Supplied text
· · ·

The Achilles’ heel of Russia: logistical problems

American intelligence services discovered Putin’s evil plan to destroy Ukraine’s sovereignty and territorial integrity months before the Russian invasion of Ukraine actually started. It is also worth noting that the British intelligence services were very active in providing Kyiv with critical intelligence data as well as warnings about possible Russian plans such as the installation of a puppet regime in Kyiv. The United States assumed that if Russia attacked Kyiv, the city would be taken in 96 hours. The intelligence services demonstrated how effective they were in uncovering information about Putin’s barbaric plan, but some of the key assumptions proved to be “incorrect”. The Ukrainian army, political elite, and ordinary citizens demonstrated to the rest of the world their valiant fight against Russian invaders, causing Russia to suffer massive casualties. Experts have already stated that Putin will not win this war; because the Russian army has seemed unprepared and faces numerous challenges, among severe challenge, logistical issues appear to be the Achilles’ heel. Logistical issues are critical during military operations, particularly large-scale wars, in the famous words of General John J. Pershing “Infantry wins battles, logistics wins wars”.

· · ·

Recorded information
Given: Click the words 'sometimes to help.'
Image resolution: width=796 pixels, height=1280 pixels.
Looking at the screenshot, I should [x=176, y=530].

· · ·

Work required
Resume the piece on Russia's logistical problems in its war on Ukraine, starting right after the Pershing quotation that ends it.

Exercise answer
Due to logistical difficulties, the Russian armies advanced only 120 miles before slowing or stopping their progress. Russian problems are more visible in some areas, such as Kharkiv. Since day one, Russian armies have failed to take the city, which is home to large Russian-speaking minorities. It should be noted that Kharkiv was expected to be taken on the first night of the invasion, but Ukrainian forces’ strong resistance and Russia’s difficulties in properly supplying the army turned the Russian invasion of Kharkiv into a failed mission.

In a broad sense, maintaining a modern army provided with fossil fuel and military needs is a serious hurdle for any army; it is even more complicated, when the conflict party is aiming for such a deep offensive operation. Despite the fact that Russia is one of the world’s leading military powers, it appears to be no exception. Russia miscalculated Ukraine, Ukraine has a strong and well-prepared army and most importantly, it is a massive country in terms of land area (603,628 km2) and population (with 44 million people). This already causes a severe logistical difficulty.

Even after the first days of the Russian barbaric invasion, it was revealed that Russian tanks were actually running out of fuel and forcing their soldiers to abandon them. Such events occurred not only in one location, but in every major battlefield all across country. Furthermore, the Russian soldiers actually started to loot Ukrainian stores in order to obtain food, presumably due to a lack of their own. Russian soldiers even dared to ask ordinary citizens for supplies and directions in some places. Such events, even at the outbreak of war, exemplify the difficulties of Russian logistics. To put it bluntly, the Russian military forces showed up poorly organized and disengaged.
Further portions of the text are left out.